Parallel is a prescription-only digital therapeutic intended to provide cognitive behavioral therapy for adults aged 22 years of age and older who have been diagnosed with Irritable Bowel Syndrome (IBS). Parallel is indicated as a 3 month treatment for patients with IBS. Parallel treats IBS by reducing the severity of symptoms and is intended to be used together with other IBS treatments.

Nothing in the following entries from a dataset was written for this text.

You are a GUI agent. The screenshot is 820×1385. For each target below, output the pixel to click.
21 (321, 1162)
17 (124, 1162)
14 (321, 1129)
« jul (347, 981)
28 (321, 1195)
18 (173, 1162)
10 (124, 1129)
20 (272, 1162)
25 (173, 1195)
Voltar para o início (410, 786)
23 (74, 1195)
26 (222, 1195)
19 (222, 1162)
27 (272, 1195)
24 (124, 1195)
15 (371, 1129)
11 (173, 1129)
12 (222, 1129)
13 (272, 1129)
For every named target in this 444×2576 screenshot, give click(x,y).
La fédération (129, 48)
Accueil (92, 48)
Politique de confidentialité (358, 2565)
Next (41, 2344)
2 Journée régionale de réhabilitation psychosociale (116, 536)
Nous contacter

The probable benefits outweigh the probable risks for Parallel. The device provides benefits, and the risks can be mitigated by the use of general controls and the identified special controls.

CONCLUSION

The De Novo for the Parallel is granted and the device is classified as follows:

Product Code: QMY Device Type: Computerized behavioral therapy device for treating symptoms of gastrointestinal conditions Regulation Number: 21 CFR 876.5960 Class: II

Regulation Number and Section

§ 876.5960 Computerized behavioral therapy device for treating symptoms of gastrointestinal conditions.

(a)
Identification. A computerized behavioral therapy device for treating symptoms of gastrointestinal conditions is a prescription device intended to provide a computerized version of condition-specific therapy as an adjunct to standard of care treatments to patients with gastrointestinal conditions.(b)
Classification. Class II (special controls). The special controls for this device are:(1) Clinical data must be provided to fulfill the following:
(i) Describe a model of therapy for the indicated gastrointestinal conditions;
(ii) Validate the model of therapy as implemented by the device using a clinically defined endpoint; and
(iii) Evaluate all adverse events.
(2) Software must be described in detail in the software requirements specification and software design specification. Software verification, validation, and hazard analysis must be performed. Software documentation must demonstrate that the device effectively implements the behavioral therapy model.
(3) Usability assessment must demonstrate that the intended user(s) can safely and correctly use the device.
(4) Labeling:
(i) Labeling must include instructions for use, including images that demonstrate how to interact with the device;
(ii) Patient and physician labeling must list the minimum operating system requirements that support the software of the device;
(iii) Patient and physician labeling must include a warning that the device is not intended for use in lieu of a standard therapeutic intervention or to represent a substitution for the patient's medication;
(iv) Patient and physician labeling must include a warning to seek medical care if a patient has feelings or thoughts of harming themselves or others; and
(v) Physician and patient labeling must include a summary of the clinical testing with the device.